■ **DO THIS**
Reproduce verbatim the material from its first line down to the line that contains "click(x=80, y=203)", including both of those lines.

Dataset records
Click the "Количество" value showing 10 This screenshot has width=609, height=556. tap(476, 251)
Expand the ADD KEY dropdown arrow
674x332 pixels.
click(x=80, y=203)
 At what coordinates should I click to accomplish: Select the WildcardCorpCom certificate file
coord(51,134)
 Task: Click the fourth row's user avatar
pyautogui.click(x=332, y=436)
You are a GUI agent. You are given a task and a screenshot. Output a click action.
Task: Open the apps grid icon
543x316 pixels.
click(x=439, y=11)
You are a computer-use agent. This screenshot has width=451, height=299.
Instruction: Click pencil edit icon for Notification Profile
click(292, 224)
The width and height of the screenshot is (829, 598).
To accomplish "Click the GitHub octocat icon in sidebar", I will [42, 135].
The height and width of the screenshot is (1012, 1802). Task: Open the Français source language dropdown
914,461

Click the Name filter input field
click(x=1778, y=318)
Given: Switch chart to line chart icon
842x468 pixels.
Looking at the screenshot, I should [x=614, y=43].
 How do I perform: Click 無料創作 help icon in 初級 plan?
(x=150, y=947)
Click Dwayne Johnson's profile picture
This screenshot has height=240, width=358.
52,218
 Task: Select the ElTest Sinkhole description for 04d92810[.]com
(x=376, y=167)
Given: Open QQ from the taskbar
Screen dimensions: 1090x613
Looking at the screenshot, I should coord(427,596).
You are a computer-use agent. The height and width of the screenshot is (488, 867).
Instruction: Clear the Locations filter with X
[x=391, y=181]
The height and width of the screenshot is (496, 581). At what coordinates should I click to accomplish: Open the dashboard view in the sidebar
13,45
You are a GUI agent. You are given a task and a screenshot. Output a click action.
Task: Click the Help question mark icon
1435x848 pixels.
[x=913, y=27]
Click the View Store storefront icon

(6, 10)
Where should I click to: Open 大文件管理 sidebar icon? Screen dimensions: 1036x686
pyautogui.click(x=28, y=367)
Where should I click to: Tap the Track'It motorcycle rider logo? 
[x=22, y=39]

■ **EXPECTED OUTPUT**
Click the "Количество" value showing 10 This screenshot has width=609, height=556. tap(476, 251)
Expand the ADD KEY dropdown arrow
674x332 pixels.
click(x=80, y=203)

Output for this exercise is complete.